Motorway service station in Gloucestershire, England

Michaelwood services is a double sided motorway service station on the M5 motorway near Dursley, England. It is owned by Welcome Break.

==History==
The site was first announced in early October 1969, when the M5 had reached Avonmouth. It is in Alkington, Gloucestershire.

It was built by George Wimpey, to take six months. Wimpey had built two M5 sections from Almondsbury to Eastington, Stroud. The £5.35 million contract for Almondsbury to Michaelwood was given in early October 1969 for 8 mi. The £5.6 million contract for Eastington to Michaelwood was awarded to Wimpey in mid-November 1969. This contract included the service area. This contract was the final section of construction of the M5 between Birmingham and Edithmead. The architects were Peter Blair and Peter Curd. It was one of two experimental 'intermediate' service areas. The cafeteria would be open 7:00 am to 10.30 pm.

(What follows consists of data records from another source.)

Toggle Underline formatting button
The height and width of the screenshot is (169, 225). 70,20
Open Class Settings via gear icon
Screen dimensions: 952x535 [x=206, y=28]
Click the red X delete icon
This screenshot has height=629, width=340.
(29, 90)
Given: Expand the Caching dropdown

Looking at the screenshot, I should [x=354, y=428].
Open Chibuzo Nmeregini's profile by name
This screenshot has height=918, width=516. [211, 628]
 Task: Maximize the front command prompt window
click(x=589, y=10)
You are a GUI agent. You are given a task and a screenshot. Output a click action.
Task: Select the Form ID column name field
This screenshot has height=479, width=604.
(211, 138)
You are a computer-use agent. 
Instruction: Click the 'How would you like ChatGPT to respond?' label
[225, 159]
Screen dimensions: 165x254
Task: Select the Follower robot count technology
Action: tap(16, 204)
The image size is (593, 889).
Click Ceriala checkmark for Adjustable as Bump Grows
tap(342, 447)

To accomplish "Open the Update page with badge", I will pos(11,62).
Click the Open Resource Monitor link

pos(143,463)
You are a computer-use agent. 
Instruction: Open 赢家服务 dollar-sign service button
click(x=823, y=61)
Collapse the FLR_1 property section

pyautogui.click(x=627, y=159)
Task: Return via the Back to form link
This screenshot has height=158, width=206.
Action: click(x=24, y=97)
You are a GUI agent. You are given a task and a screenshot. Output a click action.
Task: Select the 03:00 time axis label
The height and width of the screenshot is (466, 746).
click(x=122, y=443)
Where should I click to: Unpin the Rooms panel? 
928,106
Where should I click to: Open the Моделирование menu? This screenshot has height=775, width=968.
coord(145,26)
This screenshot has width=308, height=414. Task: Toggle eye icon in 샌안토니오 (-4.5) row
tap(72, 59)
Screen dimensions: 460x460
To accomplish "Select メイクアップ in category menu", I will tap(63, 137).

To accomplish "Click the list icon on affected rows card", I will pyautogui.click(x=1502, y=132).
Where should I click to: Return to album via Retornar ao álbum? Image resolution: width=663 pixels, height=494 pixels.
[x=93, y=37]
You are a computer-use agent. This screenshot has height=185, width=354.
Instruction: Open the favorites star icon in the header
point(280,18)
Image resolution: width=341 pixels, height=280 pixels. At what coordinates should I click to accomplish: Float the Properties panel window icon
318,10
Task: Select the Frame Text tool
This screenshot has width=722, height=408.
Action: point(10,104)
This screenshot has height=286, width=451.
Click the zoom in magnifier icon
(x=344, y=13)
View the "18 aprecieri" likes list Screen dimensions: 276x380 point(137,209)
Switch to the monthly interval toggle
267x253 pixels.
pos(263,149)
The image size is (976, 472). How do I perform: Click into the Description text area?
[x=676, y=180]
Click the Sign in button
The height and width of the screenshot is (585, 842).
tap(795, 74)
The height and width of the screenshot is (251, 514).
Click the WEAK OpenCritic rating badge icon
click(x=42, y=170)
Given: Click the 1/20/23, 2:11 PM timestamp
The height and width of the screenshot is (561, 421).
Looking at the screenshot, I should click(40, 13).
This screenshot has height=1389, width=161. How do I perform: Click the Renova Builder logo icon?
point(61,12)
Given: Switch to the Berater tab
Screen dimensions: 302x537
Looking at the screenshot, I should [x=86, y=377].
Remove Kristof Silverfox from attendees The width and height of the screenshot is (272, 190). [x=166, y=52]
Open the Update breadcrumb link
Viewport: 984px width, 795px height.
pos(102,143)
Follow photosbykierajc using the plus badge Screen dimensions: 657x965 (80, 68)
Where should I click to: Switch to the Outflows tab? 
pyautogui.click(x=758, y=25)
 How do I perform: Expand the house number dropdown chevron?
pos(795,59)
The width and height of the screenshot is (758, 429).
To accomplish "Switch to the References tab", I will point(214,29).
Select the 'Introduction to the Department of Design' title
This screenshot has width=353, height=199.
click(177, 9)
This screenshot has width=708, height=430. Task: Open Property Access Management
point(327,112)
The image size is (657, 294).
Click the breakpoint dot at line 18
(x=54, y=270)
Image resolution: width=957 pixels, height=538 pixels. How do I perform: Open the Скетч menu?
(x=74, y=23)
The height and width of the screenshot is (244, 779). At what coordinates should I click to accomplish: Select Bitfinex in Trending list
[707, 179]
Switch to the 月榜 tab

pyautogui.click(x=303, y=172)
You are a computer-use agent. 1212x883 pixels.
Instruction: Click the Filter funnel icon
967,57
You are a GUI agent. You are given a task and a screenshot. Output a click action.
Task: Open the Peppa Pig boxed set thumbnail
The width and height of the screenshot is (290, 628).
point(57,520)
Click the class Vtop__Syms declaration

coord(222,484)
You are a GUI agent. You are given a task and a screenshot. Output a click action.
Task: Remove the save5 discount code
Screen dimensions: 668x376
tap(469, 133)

It opened on 3 December 1971, along with 19 mi of the M5, which cost £14 million, with the opening ceremony next to the service area, run by Mobil Motorway Services. It was opened by Michael Heseltine, the 19 miles from Stroudwater to Almondsbury, forming 285 mi of motorway to Cumbria. It was the first self-service motorway petrol station in the UK.

The site was extended from June 1979 to March 1980, costing £1 million. A £145,000 steel footbridge was added during 1981.

===Incidents===
On Tuesday 29 April 1997, the IRA claimed that a bomb was placed in the service area, and the M5 was closed from junctions 11 to 14. Armed police were called at 8:00 am on 29 June 1999.

==Facilities==
The site ran out of fuel in early December 1973, along with other M5 service areas, and again in late May 1979. Ross Motorway Services took over from early 1977, headquartered at Leicester Forest East services. Motoross became Welcome Break in the mid-1980s.

It was underestimated how popular the services would be in the 1970s and early 1980s, in the summer.

On St George's Day in 1983 the restaurant had a themed menu, and guests were greeted by a staff member dressed as a dragon.

The service area received a glowing report by Which? Magazine in July 1991, describing the restaurant as being 'peaceful' and 'attractively decorated'. Pont Abraham Services was also praised. It also gave Strensham services a terrible report (along with Farthing Corner and Charnock Richard services), but that was often due to long queues, and dirty toilets.

Throughout February 1992 the site offered a free meal to anyone called Michael Wood, with other service areas offering the same to such eponymous guests.